§ Request A:
From the Langflow loaders documentation, return the passage from "Loaders are components" to "by other components." word for word.
§ Request B:
In the Langflow loaders documentation, which LangChain loader does the Confluence component use to fetch content?
§ Request C:
Please continue the Langflow loaders documentation from the point where it stops.

§ Text to read:
##############################
Loaders

This Langflow feature is currently in public preview. Development is ongoing, and the features and functionality are subject to change. Langflow, and the use of such, is subject to the DataStax Preview Terms.

Loaders are components used to load documents from various sources, such as databases, websites, and local files. They can be used to fetch data from external sources and convert it into a format that can be processed by other components.

Confluence

The component integrates with Confluence, a wiki collaboration platform, to load and process documents. It uses the ConfluenceLoader from LangChain to fetch content from a specified Confluence space.

Parameters

Inputs
Name Display Name Info

url

Site URL

The base URL of the Confluence Space (e.g., https://<company>.atlassian.net/wiki)

username

Username

Atlassian User E-mail (e.g., email@example.com)

api_key

API Key

Atlassian API Key (Create at: https://id.atlassian.com/manage-profile/security/api-tokens)
##############################
§ Data extract:
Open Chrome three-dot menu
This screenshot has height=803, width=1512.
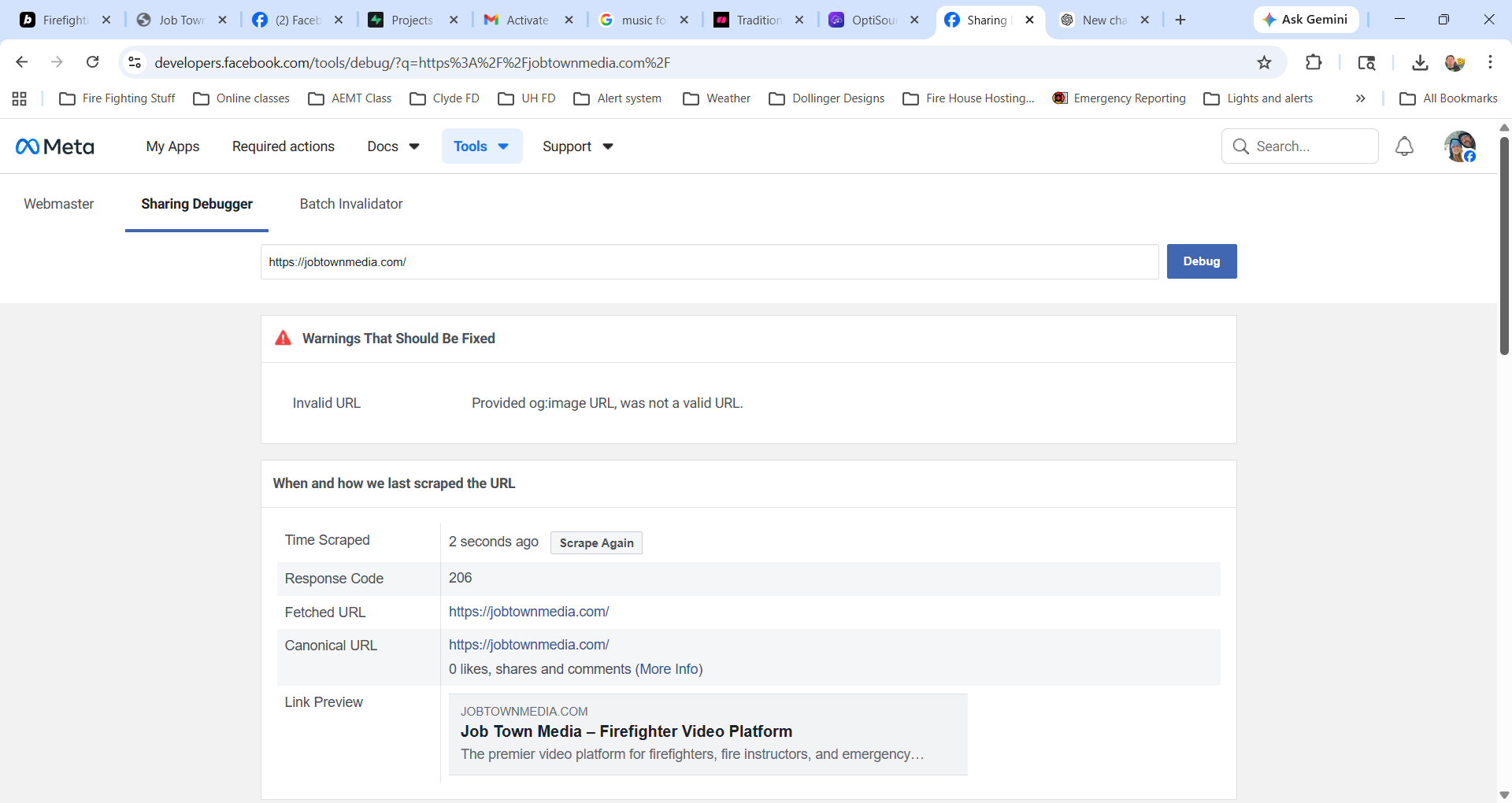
##############################
§ Exercise result A:
Loaders are components used to load documents from various sources, such as databases, websites, and local files. They can be used to fetch data from external sources and convert it into a format that can be processed by other components.

§ Exercise result B:
The ConfluenceLoader.

§ Exercise result C:
space_key

Space Key

The key of the Confluence space to access

cloud

Use Cloud?

Whether to use Confluence Cloud (default: true)

content_format

Content Format

Specify content format (default: STORAGE)

max_pages

Max Pages

Maximum number of pages to retrieve (default: 1000)

Outputs
Name Display Name Info

data

Data

List of Data objects containing the loaded Confluence documents

Component code

confluence.py
from langchain_community.document_loaders import ConfluenceLoader
from langchain_community.document_loaders.confluence import ContentFormat

from langflow.custom import Component
from langflow.io import BoolInput, DropdownInput, IntInput, Output, SecretStrInput, StrInput
from langflow.schema import Data


class ConfluenceComponent(Component):
    display_name = "Confluence"
    description = "Confluence wiki collaboration platform"
    documentation = "https://python.langchain.com/v0.2/docs/integrations/document_loaders/confluence/"
    trace_type = "tool"
    icon = "Confluence"
    name = "Confluence"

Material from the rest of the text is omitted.